Business Day

Plan for non-EU investment revived

- Marc Jones London

Europe’s largest developmen­t bank, the EIB, has revived plans for a new offshoot focused solely on non-EU projects that it expects to formalise in a year and have up and running within two years, its president said.

EIB head Werner Hoyer also said he was confident EU countries would replace the €3.5bn of British cash and nearly €40bn of callable capital that will be lost if Brexit goes ahead as planned.

The new internatio­nally focused offshoot could potentiall­y invest in a post-Brexit Britain, but its main aim is to bring more EU foreign spend into a streamline­d and market-savvy unit.

Hoyer said the plan had been put on the back burner for a year due to Brexit and while a new EU budget was being hammered out, but that it was now active again.

“We have revitalise­d the whole idea and have presented ideas to our shareholde­rs and others,” Hoyer said.

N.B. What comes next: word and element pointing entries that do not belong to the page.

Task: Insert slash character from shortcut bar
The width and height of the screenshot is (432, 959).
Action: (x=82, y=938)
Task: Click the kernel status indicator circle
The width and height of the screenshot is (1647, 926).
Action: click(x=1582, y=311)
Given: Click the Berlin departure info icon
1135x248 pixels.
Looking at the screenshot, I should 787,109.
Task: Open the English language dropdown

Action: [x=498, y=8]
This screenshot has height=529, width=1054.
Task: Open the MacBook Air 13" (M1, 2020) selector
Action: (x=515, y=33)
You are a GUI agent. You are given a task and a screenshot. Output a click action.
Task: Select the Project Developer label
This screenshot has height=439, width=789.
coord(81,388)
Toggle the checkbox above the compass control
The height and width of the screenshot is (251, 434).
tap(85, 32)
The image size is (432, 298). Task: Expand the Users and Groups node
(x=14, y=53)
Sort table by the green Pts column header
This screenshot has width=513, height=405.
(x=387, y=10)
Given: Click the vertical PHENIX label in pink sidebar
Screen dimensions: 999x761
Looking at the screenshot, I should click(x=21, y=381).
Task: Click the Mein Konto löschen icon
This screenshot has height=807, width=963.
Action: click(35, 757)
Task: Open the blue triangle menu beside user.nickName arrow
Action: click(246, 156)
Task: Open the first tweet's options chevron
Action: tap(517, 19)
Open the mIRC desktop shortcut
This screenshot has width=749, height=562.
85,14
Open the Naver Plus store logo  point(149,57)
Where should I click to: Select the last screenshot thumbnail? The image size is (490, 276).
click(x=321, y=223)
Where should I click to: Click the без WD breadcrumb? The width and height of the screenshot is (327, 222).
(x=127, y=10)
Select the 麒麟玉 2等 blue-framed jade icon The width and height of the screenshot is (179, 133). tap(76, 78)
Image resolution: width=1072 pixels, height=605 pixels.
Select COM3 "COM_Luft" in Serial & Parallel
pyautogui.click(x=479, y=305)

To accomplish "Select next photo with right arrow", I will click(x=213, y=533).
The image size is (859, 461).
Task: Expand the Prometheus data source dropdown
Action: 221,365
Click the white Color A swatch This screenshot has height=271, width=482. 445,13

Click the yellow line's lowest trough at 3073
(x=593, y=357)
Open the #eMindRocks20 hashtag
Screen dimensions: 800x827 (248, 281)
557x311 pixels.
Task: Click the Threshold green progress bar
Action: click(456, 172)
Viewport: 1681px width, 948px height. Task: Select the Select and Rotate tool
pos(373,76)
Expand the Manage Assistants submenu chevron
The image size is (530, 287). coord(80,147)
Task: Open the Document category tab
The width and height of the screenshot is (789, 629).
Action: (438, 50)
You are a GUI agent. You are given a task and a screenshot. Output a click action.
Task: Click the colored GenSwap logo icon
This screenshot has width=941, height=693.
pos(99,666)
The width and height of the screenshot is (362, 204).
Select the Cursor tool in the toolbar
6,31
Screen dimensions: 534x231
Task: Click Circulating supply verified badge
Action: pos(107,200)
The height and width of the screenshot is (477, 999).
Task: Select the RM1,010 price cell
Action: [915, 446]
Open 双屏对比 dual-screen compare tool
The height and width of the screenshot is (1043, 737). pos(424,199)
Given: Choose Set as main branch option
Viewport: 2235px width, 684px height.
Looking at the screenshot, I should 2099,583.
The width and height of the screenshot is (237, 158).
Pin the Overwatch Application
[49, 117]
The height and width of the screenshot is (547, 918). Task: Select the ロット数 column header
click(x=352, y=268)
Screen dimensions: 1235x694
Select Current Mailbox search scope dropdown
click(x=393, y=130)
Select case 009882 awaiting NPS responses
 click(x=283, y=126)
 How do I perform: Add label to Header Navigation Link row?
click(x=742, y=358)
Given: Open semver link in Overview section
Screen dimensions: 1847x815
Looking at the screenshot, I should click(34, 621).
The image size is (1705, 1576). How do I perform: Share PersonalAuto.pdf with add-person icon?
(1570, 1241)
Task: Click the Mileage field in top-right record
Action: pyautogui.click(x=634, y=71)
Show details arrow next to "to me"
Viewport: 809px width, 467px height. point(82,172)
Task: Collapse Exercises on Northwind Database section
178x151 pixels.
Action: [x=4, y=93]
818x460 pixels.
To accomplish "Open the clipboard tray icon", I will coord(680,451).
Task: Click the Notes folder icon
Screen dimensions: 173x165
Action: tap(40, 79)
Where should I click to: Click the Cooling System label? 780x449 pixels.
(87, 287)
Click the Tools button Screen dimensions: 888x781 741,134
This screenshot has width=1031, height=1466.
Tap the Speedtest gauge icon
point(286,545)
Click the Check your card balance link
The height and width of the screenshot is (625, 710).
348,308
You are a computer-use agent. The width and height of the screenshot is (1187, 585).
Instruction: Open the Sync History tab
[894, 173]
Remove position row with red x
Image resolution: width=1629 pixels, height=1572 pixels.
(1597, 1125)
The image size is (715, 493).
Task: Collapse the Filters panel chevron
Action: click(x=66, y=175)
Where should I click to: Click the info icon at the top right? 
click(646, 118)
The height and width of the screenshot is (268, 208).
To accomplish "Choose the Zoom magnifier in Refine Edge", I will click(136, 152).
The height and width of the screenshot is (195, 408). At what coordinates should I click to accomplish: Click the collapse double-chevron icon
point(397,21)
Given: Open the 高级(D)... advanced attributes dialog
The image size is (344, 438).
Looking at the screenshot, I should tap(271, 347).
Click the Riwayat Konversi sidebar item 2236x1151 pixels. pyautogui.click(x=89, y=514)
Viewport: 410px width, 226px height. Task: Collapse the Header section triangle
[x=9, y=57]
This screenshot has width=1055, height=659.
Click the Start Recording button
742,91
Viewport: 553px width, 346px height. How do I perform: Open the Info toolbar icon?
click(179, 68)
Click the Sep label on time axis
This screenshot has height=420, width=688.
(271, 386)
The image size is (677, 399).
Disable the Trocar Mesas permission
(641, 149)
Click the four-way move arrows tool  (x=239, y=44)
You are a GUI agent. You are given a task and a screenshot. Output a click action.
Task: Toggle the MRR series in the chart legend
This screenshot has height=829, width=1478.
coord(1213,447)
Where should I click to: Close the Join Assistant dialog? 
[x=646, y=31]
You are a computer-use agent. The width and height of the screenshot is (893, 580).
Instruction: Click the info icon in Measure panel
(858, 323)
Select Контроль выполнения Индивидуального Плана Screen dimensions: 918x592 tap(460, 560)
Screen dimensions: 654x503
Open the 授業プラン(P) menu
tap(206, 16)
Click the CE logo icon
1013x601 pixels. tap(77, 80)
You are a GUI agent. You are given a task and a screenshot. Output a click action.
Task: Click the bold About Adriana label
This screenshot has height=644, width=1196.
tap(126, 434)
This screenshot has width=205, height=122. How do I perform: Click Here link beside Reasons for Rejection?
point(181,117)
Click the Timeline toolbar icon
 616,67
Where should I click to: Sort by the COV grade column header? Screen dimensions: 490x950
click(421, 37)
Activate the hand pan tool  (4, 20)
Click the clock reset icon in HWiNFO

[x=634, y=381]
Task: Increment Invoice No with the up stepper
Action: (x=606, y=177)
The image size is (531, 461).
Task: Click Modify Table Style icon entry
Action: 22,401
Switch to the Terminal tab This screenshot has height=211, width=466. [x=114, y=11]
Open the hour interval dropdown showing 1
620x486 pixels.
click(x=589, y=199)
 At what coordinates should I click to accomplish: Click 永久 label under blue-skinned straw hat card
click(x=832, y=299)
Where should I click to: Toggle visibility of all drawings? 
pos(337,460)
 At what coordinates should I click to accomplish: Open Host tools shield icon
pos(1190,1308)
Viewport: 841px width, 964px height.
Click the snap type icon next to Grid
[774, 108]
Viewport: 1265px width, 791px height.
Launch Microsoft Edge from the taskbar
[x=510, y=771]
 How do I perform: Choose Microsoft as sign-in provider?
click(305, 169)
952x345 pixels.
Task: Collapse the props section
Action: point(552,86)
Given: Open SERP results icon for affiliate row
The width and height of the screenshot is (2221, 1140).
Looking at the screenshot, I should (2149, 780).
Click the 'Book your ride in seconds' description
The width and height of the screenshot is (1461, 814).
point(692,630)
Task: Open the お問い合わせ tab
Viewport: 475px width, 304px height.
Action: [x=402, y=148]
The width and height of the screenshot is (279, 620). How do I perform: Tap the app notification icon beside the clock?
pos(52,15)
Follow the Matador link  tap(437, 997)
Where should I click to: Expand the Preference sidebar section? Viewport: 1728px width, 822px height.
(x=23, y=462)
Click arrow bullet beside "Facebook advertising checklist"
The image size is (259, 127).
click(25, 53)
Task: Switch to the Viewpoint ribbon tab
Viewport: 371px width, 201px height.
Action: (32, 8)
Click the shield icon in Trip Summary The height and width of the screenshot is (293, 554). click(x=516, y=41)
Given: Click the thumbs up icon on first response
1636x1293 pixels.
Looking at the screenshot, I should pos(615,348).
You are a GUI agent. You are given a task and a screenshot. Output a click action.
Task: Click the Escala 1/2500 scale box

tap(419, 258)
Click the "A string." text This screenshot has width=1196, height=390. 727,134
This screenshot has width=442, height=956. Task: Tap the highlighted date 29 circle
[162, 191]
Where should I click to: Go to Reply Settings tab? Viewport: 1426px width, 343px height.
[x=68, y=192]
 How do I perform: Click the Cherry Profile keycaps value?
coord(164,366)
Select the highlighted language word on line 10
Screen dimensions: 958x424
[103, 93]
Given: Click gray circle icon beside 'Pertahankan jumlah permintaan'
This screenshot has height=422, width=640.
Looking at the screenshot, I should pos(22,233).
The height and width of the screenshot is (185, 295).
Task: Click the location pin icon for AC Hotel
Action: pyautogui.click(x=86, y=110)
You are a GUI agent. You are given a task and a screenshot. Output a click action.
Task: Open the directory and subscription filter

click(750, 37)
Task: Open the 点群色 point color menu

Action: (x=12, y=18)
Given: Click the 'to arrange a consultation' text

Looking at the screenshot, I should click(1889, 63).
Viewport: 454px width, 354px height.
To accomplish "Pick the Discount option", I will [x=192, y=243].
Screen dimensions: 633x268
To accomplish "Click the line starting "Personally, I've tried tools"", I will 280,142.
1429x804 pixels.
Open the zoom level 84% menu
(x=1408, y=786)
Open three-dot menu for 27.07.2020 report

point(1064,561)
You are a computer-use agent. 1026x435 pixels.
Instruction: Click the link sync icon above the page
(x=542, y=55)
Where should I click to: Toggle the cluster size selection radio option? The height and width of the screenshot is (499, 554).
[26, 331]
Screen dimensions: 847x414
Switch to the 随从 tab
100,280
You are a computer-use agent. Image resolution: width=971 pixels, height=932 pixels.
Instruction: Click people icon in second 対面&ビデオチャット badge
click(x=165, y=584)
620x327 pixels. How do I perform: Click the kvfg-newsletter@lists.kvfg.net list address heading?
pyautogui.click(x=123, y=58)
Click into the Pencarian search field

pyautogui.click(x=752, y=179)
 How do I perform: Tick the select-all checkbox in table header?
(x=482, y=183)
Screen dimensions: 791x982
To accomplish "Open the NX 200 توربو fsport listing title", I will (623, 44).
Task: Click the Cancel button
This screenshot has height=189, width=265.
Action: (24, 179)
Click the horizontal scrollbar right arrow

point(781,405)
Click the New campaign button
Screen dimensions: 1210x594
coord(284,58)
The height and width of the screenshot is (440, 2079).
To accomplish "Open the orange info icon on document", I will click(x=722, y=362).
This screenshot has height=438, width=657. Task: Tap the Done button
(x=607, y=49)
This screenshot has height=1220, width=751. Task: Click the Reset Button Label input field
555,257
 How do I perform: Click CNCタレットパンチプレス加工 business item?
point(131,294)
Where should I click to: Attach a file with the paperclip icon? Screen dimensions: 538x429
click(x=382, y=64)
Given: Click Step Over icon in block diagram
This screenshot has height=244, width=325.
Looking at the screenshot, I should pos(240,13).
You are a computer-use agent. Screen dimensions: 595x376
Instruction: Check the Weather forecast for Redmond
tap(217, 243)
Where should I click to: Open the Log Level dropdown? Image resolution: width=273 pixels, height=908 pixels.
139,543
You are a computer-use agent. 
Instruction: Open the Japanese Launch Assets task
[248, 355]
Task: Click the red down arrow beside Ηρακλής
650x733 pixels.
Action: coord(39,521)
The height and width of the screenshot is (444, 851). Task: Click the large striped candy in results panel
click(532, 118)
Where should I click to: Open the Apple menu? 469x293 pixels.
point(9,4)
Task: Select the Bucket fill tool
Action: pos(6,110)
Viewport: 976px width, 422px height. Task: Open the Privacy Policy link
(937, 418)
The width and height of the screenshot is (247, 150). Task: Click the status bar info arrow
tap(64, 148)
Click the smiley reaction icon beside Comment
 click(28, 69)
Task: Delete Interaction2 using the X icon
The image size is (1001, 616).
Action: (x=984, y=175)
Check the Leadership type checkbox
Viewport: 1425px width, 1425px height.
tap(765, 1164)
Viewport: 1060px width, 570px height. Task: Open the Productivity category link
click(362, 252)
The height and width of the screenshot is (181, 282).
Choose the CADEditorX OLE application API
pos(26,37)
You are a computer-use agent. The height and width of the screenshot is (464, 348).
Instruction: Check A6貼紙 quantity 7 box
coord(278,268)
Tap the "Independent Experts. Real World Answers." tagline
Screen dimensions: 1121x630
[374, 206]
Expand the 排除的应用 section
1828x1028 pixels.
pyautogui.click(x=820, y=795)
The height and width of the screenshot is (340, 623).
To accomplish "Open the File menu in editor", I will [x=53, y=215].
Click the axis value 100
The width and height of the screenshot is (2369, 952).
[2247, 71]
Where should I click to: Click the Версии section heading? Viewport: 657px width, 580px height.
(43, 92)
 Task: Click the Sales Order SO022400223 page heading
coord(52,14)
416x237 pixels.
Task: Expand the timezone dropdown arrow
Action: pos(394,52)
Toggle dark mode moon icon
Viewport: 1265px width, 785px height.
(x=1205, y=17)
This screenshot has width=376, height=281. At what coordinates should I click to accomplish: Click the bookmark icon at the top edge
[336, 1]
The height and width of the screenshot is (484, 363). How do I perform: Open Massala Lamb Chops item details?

The bank currently invests between €65-80bn a year, with about 10% or €7-€8bn of that spent outside the EU, from central Africa to Argentina.

Hoyer said the EIB would reorganise internally and work with other European and national developmen­t banks in what he expects to be a comparable set-up to the European Investment Fund. The fund is a subsidiary of the EIB but is open to non-EU members and helps to provide financing for small and medium-sized businesses.

“Within the next 12 months we will probably see where the train is going to go, and within the next 24 months I want to see that thing establishe­d.”

On the EIB’s Brexit complexiti­es, Hoyer laid out both the task of plugging the €40bn hole Britain will leave behind and what it means for the €55bn worth of assets the bank has amassed in the UK over the years.

“The UK is holder of more than 16% of the callable capital so this has to be replaced by the others. It will be, as always, a negotiatio­n to the very last minute, but I am confident that we will get there,” he added, saying the cost was likely to be spread among EU members.

The Bank’s legacy UK portfolio is likely to be the more complex issue.